··· Records to use ···

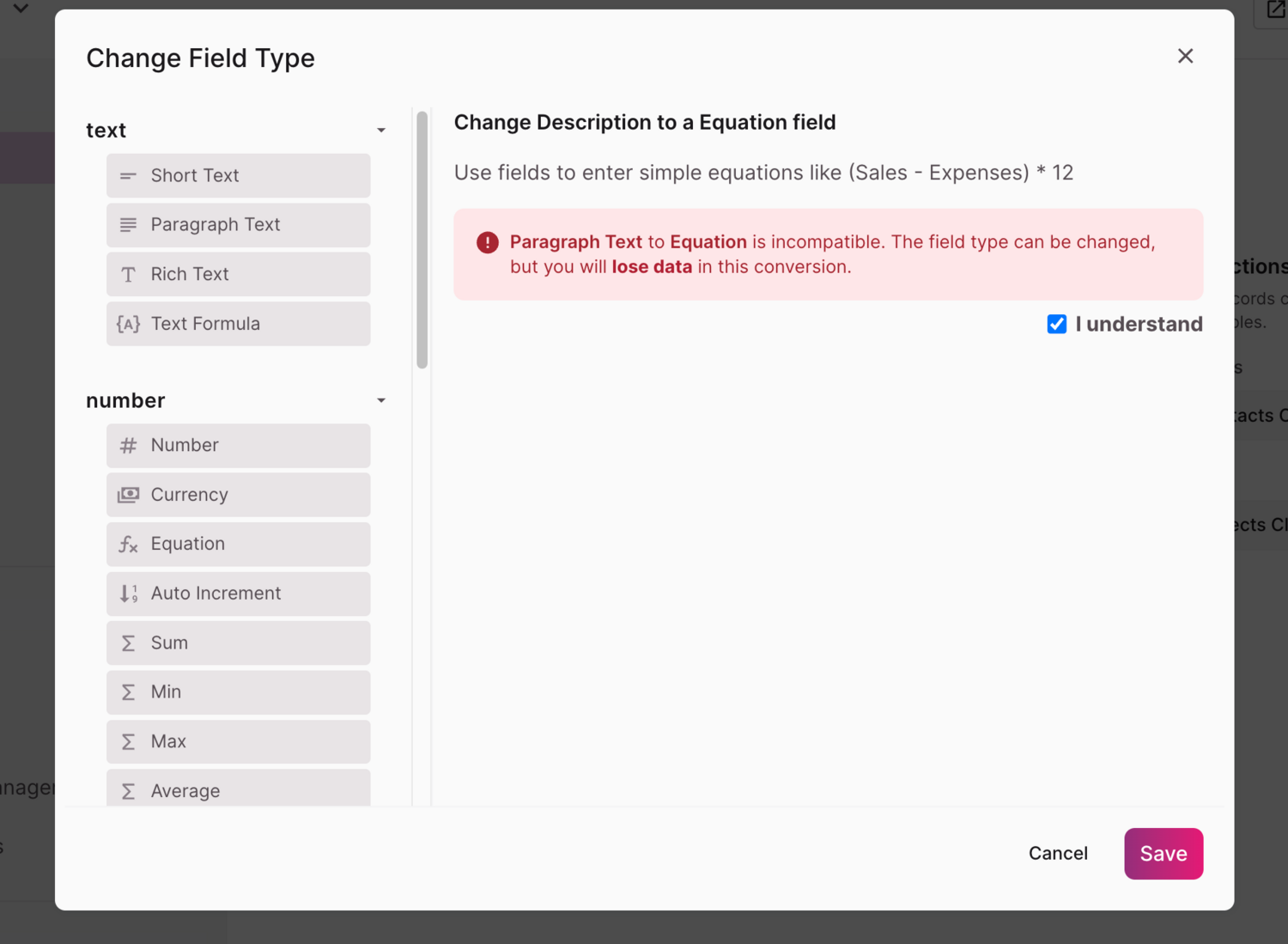Click the Equation fx icon
Image resolution: width=1288 pixels, height=944 pixels.
click(128, 545)
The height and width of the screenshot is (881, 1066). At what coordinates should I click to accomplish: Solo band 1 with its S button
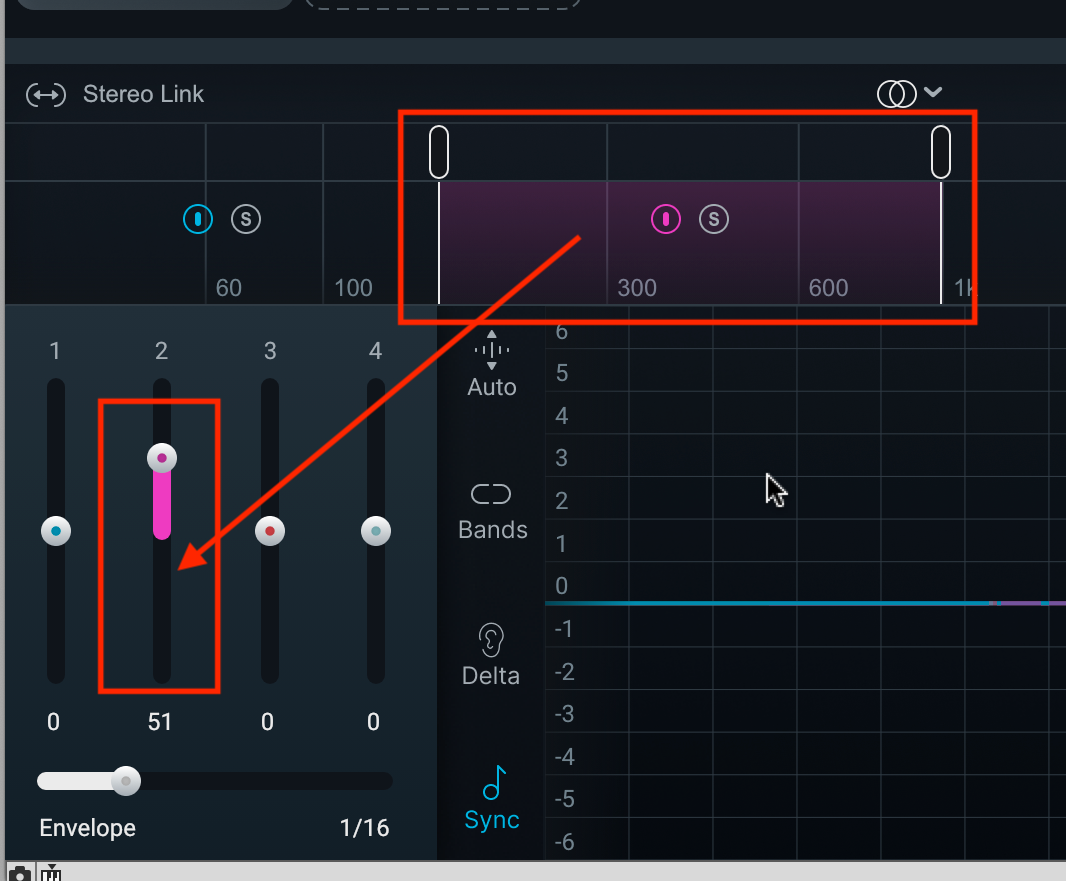tap(246, 219)
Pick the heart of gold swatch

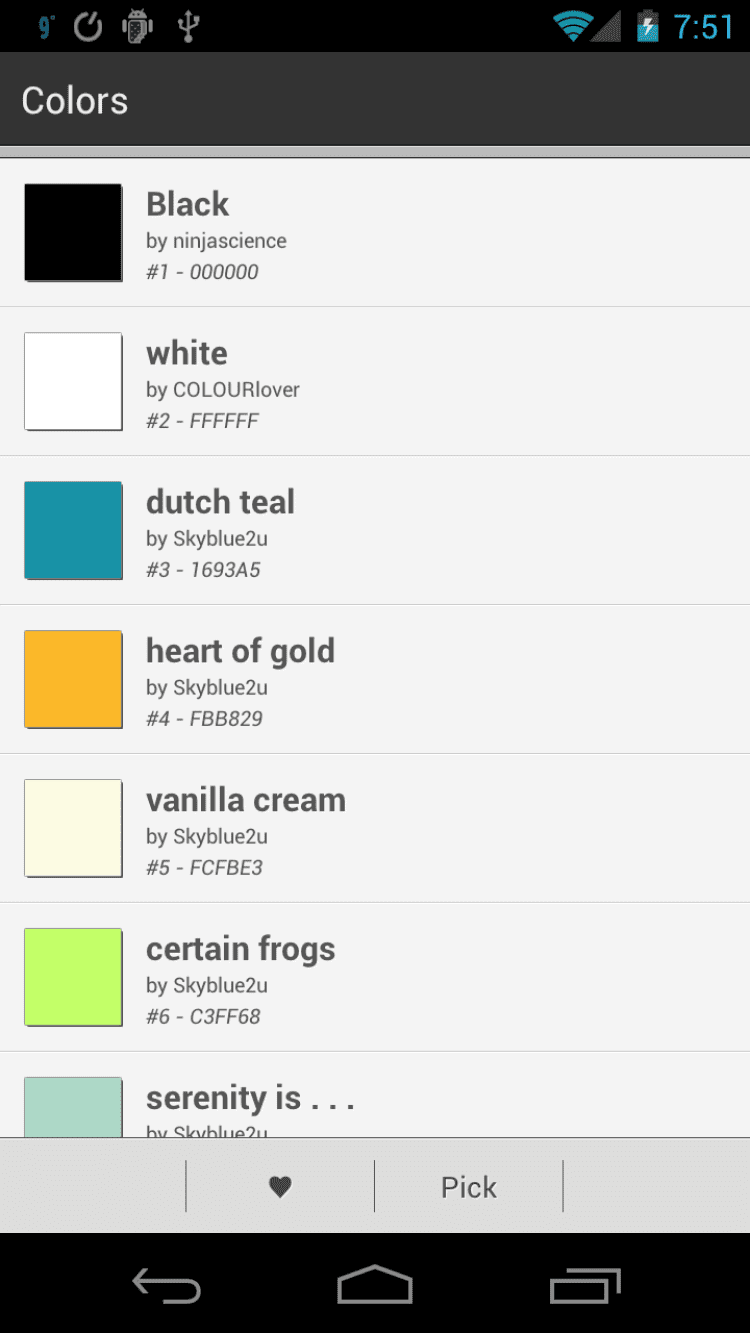(73, 679)
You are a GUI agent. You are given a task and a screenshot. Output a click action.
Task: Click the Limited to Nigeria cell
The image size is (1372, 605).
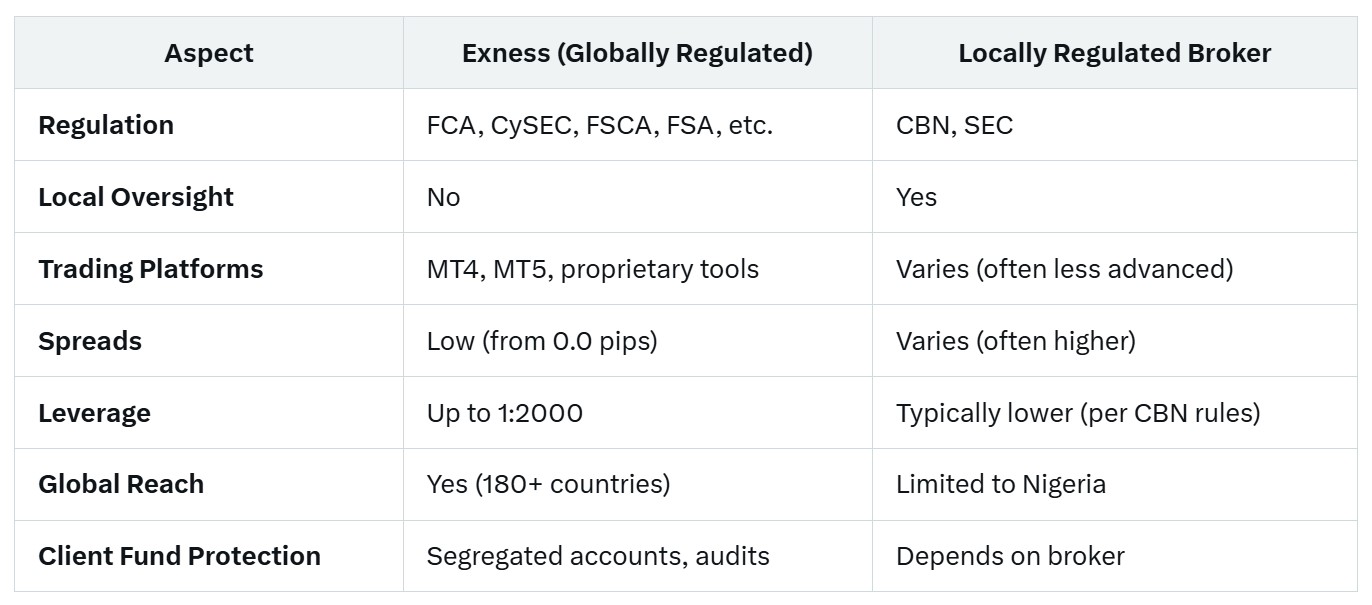(x=1001, y=484)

···

Please give a word-for-word transcript of the lines from the one holding "Pick the heart of gold swatch" through the final line of the entries, both ends kept, with no pictures.

Pick the heart of gold swatch

(73, 679)
You are a GUI agent. You are given a task and a screenshot. Output a click action.
Task: Click the Limited to Nigeria cell
The image size is (1372, 605).
(x=1001, y=484)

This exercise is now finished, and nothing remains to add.